Conserving the Nature of America
Report
Rebecca Gómez Chuck Selected as New Project Leader for Tualatin River National Wildlife Refuge Complex

September 17, 2021

Contact(s):

Dana Bivens, 503-231-6210 or dana_bivens@fws.gov



The U.S. Fish and Wildlife Service has selected Rebecca Gómez Chuck as the new Project Leader for the Tualatin River National Wildlife Refuge Complex in the Pacific Region.  She will begin her new role in October 2021.

“We are so excited to have Rebecca as the new Project Leader for the Tualatin River National Wildlife Refuge Complex,” said Robyn Thorson, Regional Director.  “Her 30 years of experience with the National Wildlife Refuge System combined with her passion for public lands, conservation, and community make her an ideal candidate for this position.”

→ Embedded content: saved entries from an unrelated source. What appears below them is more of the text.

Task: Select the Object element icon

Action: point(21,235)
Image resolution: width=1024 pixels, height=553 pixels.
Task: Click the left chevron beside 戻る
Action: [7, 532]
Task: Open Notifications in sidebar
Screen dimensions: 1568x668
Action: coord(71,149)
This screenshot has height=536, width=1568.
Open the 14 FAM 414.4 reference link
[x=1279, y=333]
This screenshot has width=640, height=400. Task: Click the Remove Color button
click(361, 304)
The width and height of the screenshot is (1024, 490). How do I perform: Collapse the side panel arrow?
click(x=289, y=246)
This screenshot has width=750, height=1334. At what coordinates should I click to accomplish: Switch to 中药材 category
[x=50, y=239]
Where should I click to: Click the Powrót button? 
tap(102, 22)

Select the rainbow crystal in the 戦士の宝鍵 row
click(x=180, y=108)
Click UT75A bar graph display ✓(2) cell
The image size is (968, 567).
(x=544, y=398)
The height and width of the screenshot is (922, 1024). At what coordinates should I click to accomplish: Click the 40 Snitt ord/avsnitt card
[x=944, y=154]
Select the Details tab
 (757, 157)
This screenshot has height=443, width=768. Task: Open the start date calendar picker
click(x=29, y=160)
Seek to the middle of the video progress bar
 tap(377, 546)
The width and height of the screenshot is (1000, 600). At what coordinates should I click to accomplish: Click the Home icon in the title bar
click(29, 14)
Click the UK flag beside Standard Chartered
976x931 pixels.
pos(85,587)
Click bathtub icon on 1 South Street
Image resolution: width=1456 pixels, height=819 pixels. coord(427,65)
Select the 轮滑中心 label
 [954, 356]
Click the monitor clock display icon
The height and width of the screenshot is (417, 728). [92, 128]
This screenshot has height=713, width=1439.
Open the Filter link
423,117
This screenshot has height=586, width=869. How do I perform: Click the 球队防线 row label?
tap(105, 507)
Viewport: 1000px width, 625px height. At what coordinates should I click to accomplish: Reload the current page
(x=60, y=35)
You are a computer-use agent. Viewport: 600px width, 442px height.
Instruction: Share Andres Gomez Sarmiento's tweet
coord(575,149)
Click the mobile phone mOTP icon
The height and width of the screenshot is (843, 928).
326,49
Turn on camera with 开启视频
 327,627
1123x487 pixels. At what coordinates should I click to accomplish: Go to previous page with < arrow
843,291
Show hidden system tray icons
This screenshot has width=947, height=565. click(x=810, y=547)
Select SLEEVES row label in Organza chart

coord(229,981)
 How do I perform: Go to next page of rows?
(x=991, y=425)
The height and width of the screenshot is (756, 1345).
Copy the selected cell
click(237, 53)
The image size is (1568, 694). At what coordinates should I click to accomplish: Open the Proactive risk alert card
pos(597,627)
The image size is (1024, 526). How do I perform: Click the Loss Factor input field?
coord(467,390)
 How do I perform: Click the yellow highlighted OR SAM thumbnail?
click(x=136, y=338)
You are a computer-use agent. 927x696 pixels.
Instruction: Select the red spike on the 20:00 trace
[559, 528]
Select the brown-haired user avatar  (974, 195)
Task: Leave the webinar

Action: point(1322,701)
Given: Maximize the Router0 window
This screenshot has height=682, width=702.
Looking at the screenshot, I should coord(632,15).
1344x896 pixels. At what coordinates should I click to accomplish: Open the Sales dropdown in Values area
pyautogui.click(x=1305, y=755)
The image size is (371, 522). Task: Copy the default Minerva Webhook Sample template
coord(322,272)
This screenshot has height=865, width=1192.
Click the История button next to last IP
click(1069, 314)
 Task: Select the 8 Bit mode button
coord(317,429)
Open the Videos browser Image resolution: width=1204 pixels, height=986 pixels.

Chuck began her career with the Service in 1991 as a volunteer at Humboldt Bay National Wildlife Refuge where she helped conduct wildlife surveys while finishing her degree in Wildlife Management at Humboldt State University.  In 1995, she began working as a Refuge Operations Specialist at Malheur National Wildlife Refuge where she served as the water rights specialist, coordinated the Partners for Fish and Wildlife Program, and participated in all aspects of refuge management.  In 2002, Chuck was selected as the Deputy Project Leader for the Oregon Coast National Wildlife Refuge Complex and has spent the past 19 years working to protect this vital habitat. 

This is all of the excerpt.